Кристаллизация есть деспотизм внутренней идеи. Одно вещество должно, при известных условиях, оставаясь само собою, кристаллизоваться призмами, другое октаэдрами и т. п.
Иначе они не смеют, иначе они гибнут, разлагаются.
Растительная и животная морфология есть также не что иное, как наука о том, как оливка не смеет стать дубом, как дуб не смеет стать пальмой и т. д.; им с зерна предоставлено иметь такие, а не другие листья, такие, а не другие цветы и плоды»[233].
Как видим, для Леонтьева — это не насилие над волей, а внутреннее состояние воли, эктропия, если воспользоваться более поздним термином, т. е. организованность, противостоящая энтропии, распаду. Структура общества тоже подвержена распаду, когда структуру общества подменяет толпа, масса.
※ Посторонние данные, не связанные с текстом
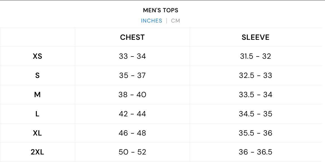Click the MEN'S TOPS heading
325x162 pixels.
(161, 10)
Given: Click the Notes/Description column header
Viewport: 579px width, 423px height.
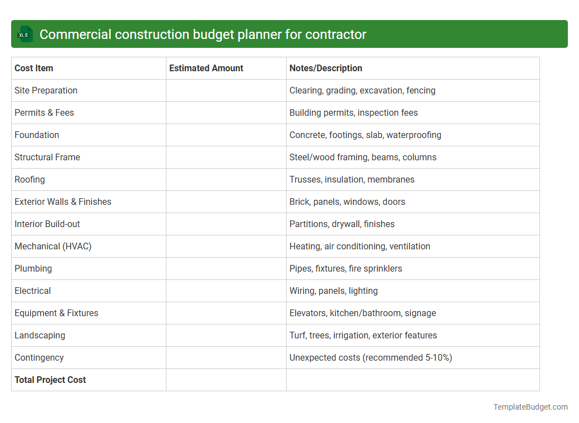Looking at the screenshot, I should click(x=326, y=68).
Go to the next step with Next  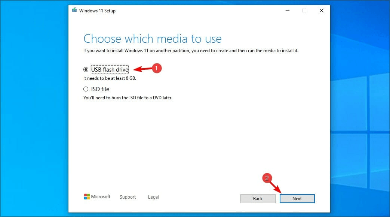point(297,199)
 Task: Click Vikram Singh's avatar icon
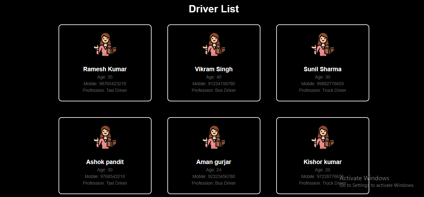click(x=214, y=45)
Соловьев написал, что Леонтьев ненавидел массы: «Он даже слишком много настаивал на своем враждебном отношении к толпе, на своей ненависти к демократизму, или, как он выражался, к хамству. Но действовать на толпу можно или угождая ей, или забывая про нее, а никак не питая к ней ненависти»[234]. А массы в результате, чтобы удержаться, рождают истинный деспотизм, где жизнь человека теряет ценность, лишь бы сохранилась толпа. Возникают большевизм, нацизм, фашизм. Россия слаба без византийской организующей идеи, «калужское тесто», по определению Кавелина. Тесто, из которого можно лепить что угодно. Византизм слабеет, а, стало быть, Россия на грани катастрофы. Не случайно предсказывал Леонтьев, что Россия из своих недр должна родить антихриста: русский мыслитель угадал восстание масс как предпосылку слома христианства, а стало быть, и устранения механизма, гуманизировавшего человечество. Христос пришел ко всем, но повел за собой лишь избранных. Но на историческую арену выходят массы. И потому, как полагал он, «замедление всеобщего предсмертного анархического и безбожного уравнения <…> необходимо для задержания прихода антихриста»[235]. Кто же может задержать антихриста? Он внимательно прислушивался к проповеди Вл. Соловьева об объединении папства и русского самодержавия, готов был поддержать даже католицизм, папу, но много больше он надеялся на государство.